Bien entendu cette reconnaissance des fractures territoriales passe également par la solidarité financière, afin de soutenir les territoires qui connaissent des déficits structurels de ressources quand ils doivent pourtant assumer des besoins sociaux extra-ordinaires. Sur ce point, dès 2013, le gouvernement a proposé un renforcement historique de la péréquation, par une augmentation de 120 millions d'euros de la DSU, de 25 millions d'euros de la DDU, de 210 millions d'euros du FPIC et de 20 millions d'euros du FSRIF. Et ce cap, nous devrons le maintenir en 2014. Cette solidarité financière doit s'exercer à toutes les échelles. Sur ce point, je crois dans les préconisations formulées par François Pupponi, dans sa mission sur la solidarité financière et intercommunale. Elles seront proposées au parlement : il s'agit notamment de rendre obligatoire la mise en place d'une dotation de solidarité communautaire efficace partout où l'Etat s'engage avec ses crédits de la politique de la ville. Cette solidarité locale devra, elle devra être traçable dans des annexes aux budgets communaux et intercommunaux. Nous r??fléchirons également à la mutation de la dotation de développement urbain en une dotation politique de la ville qui soit un véritable bras armé financier pour les futurs contrats de ville et qui permette, en étant dans une certaine mesure libre d'emploi, de consacrer le droit à l'expérimentation, source d'innovation et d'intelligence territoriale.

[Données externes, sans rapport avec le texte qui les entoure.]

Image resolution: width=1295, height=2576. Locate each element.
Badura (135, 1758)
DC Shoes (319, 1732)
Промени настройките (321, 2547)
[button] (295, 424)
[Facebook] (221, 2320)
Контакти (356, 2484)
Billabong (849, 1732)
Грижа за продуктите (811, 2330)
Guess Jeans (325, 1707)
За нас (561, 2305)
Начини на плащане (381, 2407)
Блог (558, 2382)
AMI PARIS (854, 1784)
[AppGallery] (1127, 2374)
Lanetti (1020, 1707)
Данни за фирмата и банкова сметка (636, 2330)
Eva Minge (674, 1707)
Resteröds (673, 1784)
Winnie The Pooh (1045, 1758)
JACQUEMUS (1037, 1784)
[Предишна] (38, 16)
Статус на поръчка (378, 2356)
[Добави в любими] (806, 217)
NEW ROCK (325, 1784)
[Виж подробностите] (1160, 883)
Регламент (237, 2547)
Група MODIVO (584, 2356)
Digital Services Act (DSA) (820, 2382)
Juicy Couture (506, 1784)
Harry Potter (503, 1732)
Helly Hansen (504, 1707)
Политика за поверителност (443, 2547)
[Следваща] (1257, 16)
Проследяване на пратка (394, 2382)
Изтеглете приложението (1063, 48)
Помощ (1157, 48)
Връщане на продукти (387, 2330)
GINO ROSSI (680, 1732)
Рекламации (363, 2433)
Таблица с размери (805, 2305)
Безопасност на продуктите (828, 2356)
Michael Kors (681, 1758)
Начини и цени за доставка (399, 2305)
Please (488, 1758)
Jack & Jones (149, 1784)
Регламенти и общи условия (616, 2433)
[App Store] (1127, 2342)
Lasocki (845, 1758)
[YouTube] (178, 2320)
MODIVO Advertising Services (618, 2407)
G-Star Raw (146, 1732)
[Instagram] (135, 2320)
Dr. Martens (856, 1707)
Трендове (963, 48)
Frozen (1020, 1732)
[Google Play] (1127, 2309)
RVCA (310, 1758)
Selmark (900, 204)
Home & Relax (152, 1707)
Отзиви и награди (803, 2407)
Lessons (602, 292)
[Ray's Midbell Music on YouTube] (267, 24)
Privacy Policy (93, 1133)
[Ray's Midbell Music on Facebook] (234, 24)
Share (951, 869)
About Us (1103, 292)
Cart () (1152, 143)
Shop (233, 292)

Reconnaître les fractures territoriales, c'est aussi reconnaître les quartiers et leurs habitants, c'est aussi en finir avec la stigmatisation dont ces derniers sont victimes depuis trop longtemps. C'est une réalité dans les faits, c'est une réalité dans les têtes. Parmi les objectifs de la Politique de la Ville, il y a des batailles que personne n'a le droit d'abandonner. La lutte contre les discriminations et contre les stigmatisations des habitants des quartiers est de celles-ci. C'est aussi le sens de cette réforme, dans le souci que nous devons avoir de justice et d'égalité. Ne nous retranchons pas sur ce sujet aussi sensible dans des postures simplistes et rassurantes, ne réduisons pas le débat à l'unique question de l'intégration : il est trop facile de renvoyer la faute par ce biais quand la majorité des habitants de nos quartiers est en réalité totalement intégrée à notre pays. Il est trop facile de désigner et d'ostraciser par ce biais les héritiers de ceux qui en d'autres temps et en d'autres lieux ont pourtant fait la fierté de notre nation. Je pense aussi à nos compatriotes français d'outre-mer résidant en métropole, également victimes de ces stigmatisations, à qui l'on ajoute l'humiliation à l'injustice. L'enjeu et la bataille sont majeures, parce qu'à force de ne pas reconnaitre leurs droits à ces habitants, nous construisons à l'intérieur du ghetto territorial un ghetto mental. Et l'esprit de communauté qui jusqu'à aujourd'hui maintient, en lieu et place de la République, les valeurs de solidarité et de fraternité dans ces quartiers, peut en effet devenir un facteur d'auto-exclusion et de repli vers l'extrémisme. Cette bataille pour casser les ghettos et reconstruire une ville et une vie mixtes, c'est une bataille majeure pour la République, pour le gouvernement de Jean-Marc Ayrault qui l'a pleinement exprimé lors du comité interministériel des villes du 19 février dernier. Je sais que cette bataille sera longue, compliquée, car je connais les inerties coupables et les idéologies trompeuses qu'il va falloir combattre.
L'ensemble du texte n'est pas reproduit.